Item 5. Past Contacts, Transactions, Negotiations and Agreements.

(a) The information set forth in the Offer to Purchase under “Special Factors—Section 1. Background of the Tender Offer; Past Contacts; Negotiations and Transactions” is incorporated into this Schedule TO by reference.

(b) The information set forth in the Offer to Purchase under “Special Factors—Section 1. Background of the Tender Offer; Past Contacts; Negotiations and Transactions” is incorporated into this Schedule TO by reference.

(e) The information set forth in the Offer to Purchase under “Special Factors—Section 1. Background of the Tender Offer; Past Contacts; Negotiations and Transactions” and “Special Factors—Section 6. Summary of the Merger Agreement and Other Agreements” is incorporated into this Schedule TO by reference.

Item 6. Purposes of the Transaction and Plans or Proposals.

(a) The information set forth in the Offer to Purchase under “Summary Term Sheet—Why are ARMOUR and you making this Tender Offer?,” “Introduction,” “Special Factors—Section 1. Background of the Tender Offer; Past Contacts; Negotiations and Transactions” and “Special Factors—Section 2. Purposes of the Tender Offer and the Merger; Plans for JAVELIN after the Merger” is incorporated into this Schedule TO by reference.

(b) The information set forth in the Offer to Purchase under “Introduction” and “Special Factors—Section 6. Summary of the Merger Agreement and Other Agreements—Merger Agreement—The Merger” is incorporated into this Schedule TO by reference.

(c)(1) The information set forth in the Offer to Purchase under “Introduction” and “Special Factors—Section 2. Purposes of the Tender Offer and the Merger; Plans for JAVELIN after the Merger” is incorporated into this Schedule TO by reference.

(c)(2) The information set forth in the Offer to Purchase under “Introduction” and “Special Factors—Section 2. Purposes of the Tender Offer and the Merger; Plans for JAVELIN after the Merger” is incorporated into this Schedule TO by reference.

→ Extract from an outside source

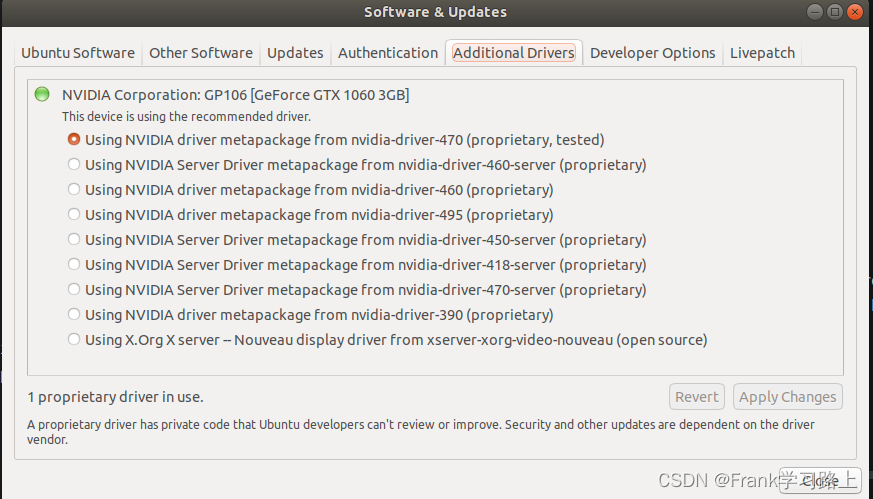
Task: Click the Apply Changes button
Action: click(787, 397)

(c)(3) The information set forth in the Offer to Purchase under “Introduction” and “Special Factors—Section 2. Purposes of the Tender Offer and the Merger; Plans for JAVELIN after the Merger” is incorporated into this Schedule TO by reference.

(c)(4) The information set forth in the Offer to Purchase under “Special Factors—Section 5. Effects of the Tender Offer and the Merger” and “Special Factors—Section 2. Purposes of the Tender Offer and the Merger; Plans for JAVELIN after the Merger” is incorporated into this Schedule TO by reference.








(c)(5) The information set forth in the Offer to Purchase under “Special Factors—Section 5. Effects of the Tender Offer and the Merger” and “Special Factors—Section 2. Purposes of the Tender Offer and the Merger; Plans for JAVELIN after the Merger” is incorporated into this Schedule TO by reference.

(c)(6) The information set forth in the Offer to Purchase under “Summary Term Sheet—Will JAVELIN’s shares be publicly traded after the Expiration Date?” and “The Tender Offer—Section 8. Market for JAVELIN’s Common Stock; NYSE Listing; SEC Registration” is incorporated into this Schedule TO by reference.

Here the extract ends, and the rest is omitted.